Comment by CognitiveLens
16 hours ago
To be fair, history also demonstrates the deadly consequences of groups claiming moral absolutes that drive moral imperatives to destroy others. You can adopt moral absolutes, but they will likely conflict with someone else's.
Are there moral absolutes we could all agree on? For example, I think we can all agree on some of these rules grounded in moral absolutes:
* Do not assist with or provide instructions for murder, torture, or genocide.
* Do not help plan, execute, or evade detection of violent crimes, terrorism, human trafficking, or sexual abuse of minors.
* Do not help build, deploy, or give detailed instructions for weapons of mass destruction (nuclear, chemical, biological).
Just to name a few.
Do not help build, deploy, or give detailed instructions for weapons of mass destruction (nuclear, chemical, biological).

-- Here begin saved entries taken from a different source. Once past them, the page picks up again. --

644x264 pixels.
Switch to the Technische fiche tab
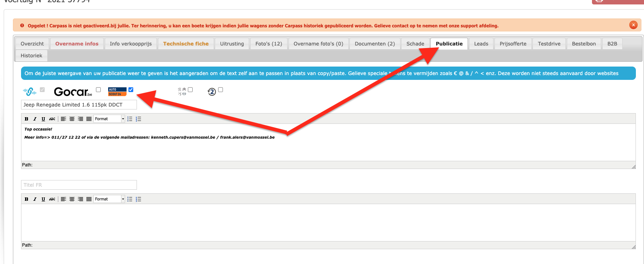[x=186, y=44]
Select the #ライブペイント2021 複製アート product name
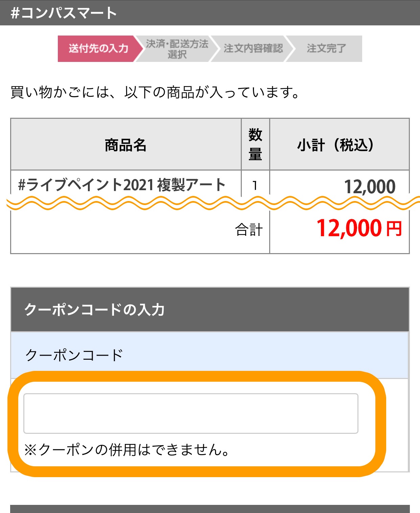 122,185
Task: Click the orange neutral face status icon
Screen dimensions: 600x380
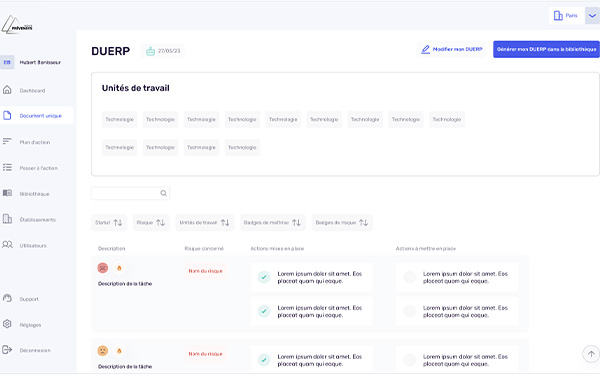Action: (103, 351)
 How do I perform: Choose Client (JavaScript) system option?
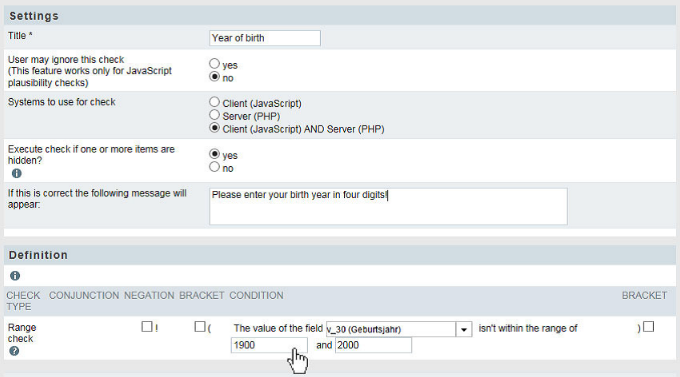pos(214,102)
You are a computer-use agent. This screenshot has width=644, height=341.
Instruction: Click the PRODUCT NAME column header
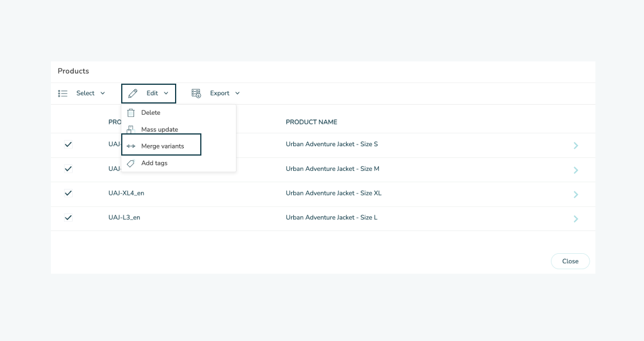pyautogui.click(x=311, y=122)
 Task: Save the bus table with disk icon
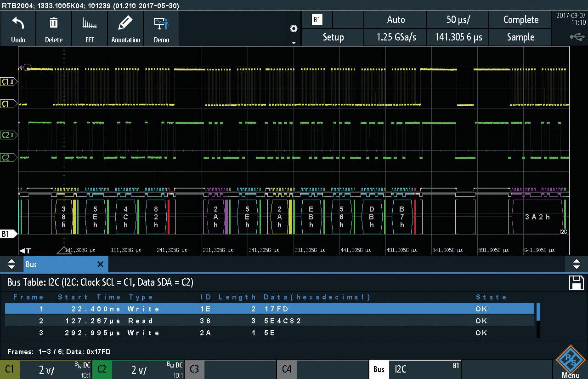point(576,283)
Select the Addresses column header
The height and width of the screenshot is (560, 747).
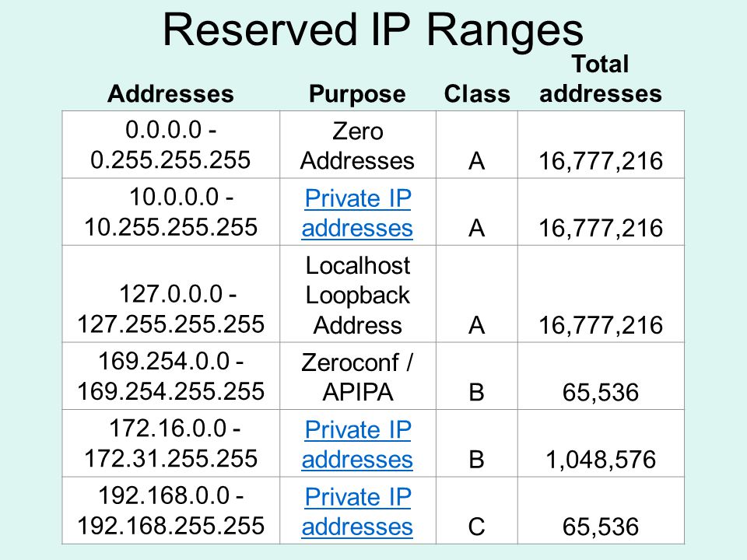click(x=170, y=93)
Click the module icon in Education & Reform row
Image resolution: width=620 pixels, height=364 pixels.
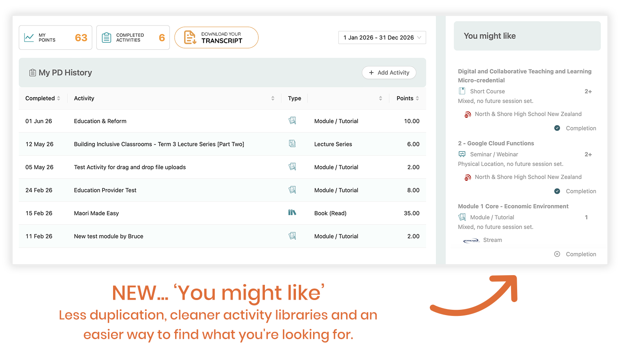point(292,121)
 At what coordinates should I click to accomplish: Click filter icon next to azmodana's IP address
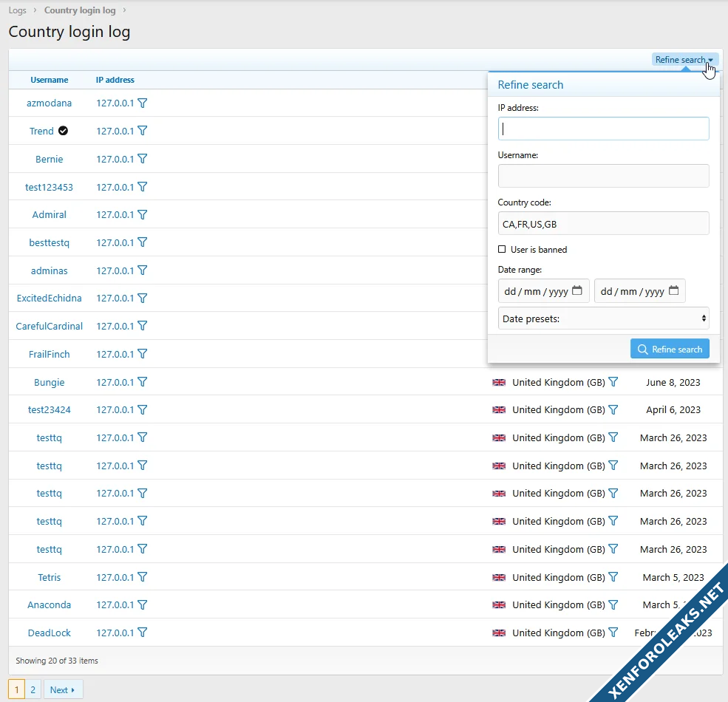[143, 103]
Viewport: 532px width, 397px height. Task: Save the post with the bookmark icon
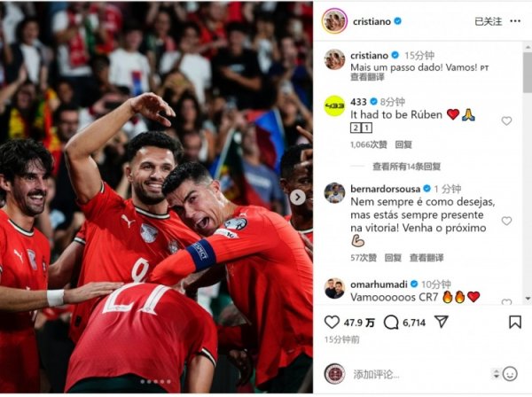514,322
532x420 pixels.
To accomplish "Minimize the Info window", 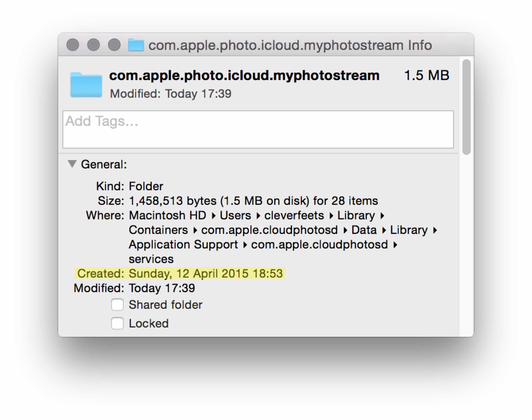I will point(94,45).
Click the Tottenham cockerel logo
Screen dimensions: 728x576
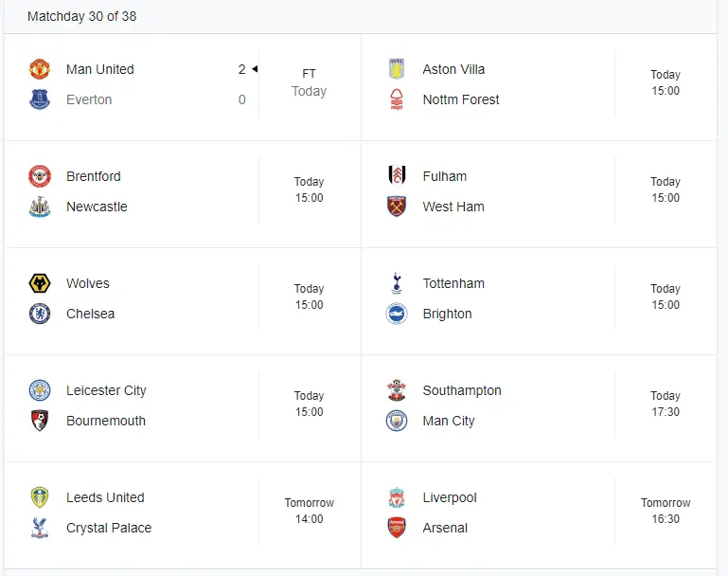point(397,283)
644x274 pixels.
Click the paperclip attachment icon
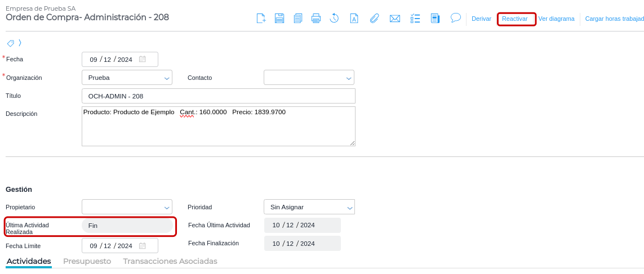point(374,19)
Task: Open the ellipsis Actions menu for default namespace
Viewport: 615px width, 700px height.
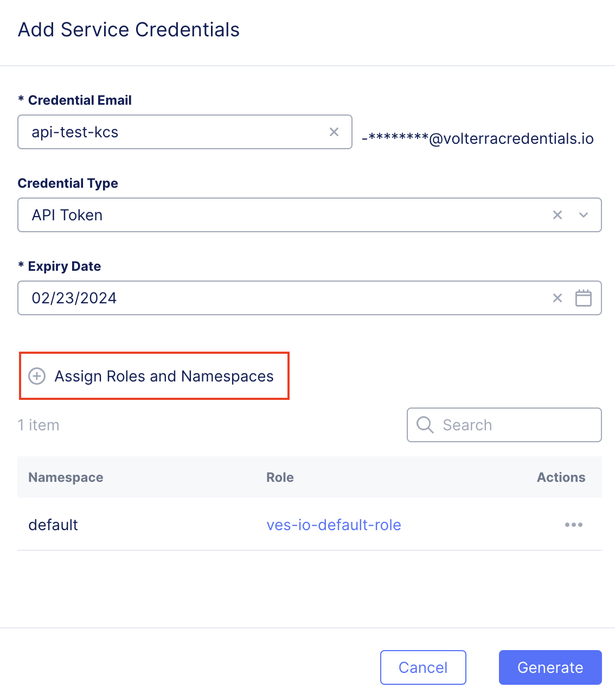Action: pyautogui.click(x=574, y=525)
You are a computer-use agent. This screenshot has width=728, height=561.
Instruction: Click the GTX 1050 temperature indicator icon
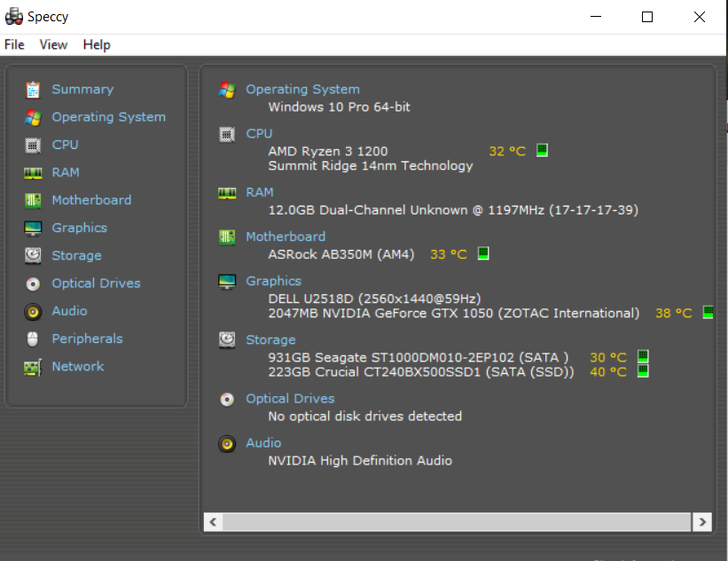[x=708, y=312]
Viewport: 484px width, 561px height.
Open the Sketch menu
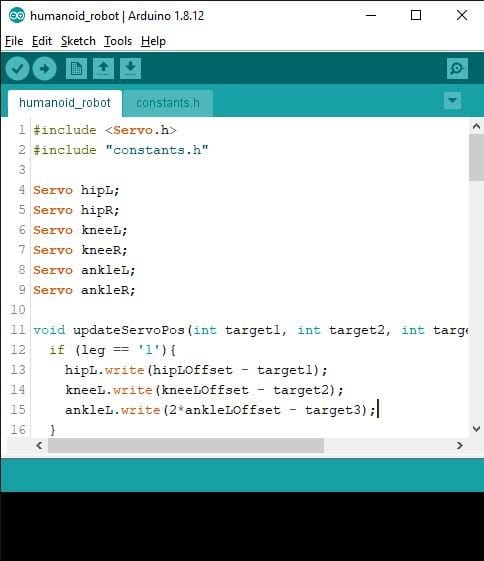point(78,41)
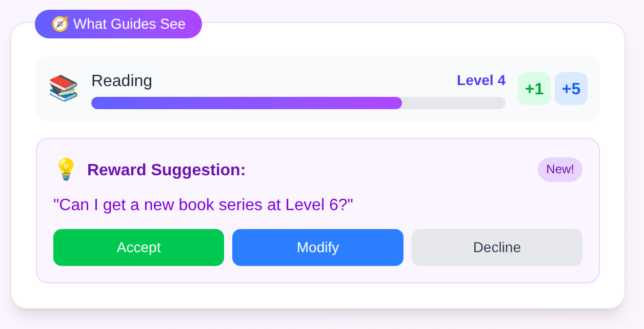Modify the reward suggestion
This screenshot has height=329, width=644.
317,248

I don't think that this is a good example of a moral absolute. A nation bordered by an unfriendly nation may genuinely need a nuclear weapons deterrent to prevent invasion/war by a stronger conventional army.
It’s not a moral absolute. It’s based on one (do not murder). If a government wants to spin up its own private llm with whatever rules it wants, that’s fine. I don’t agree with it but that’s different than debating the philosophy underpinning the constitution of a public llm.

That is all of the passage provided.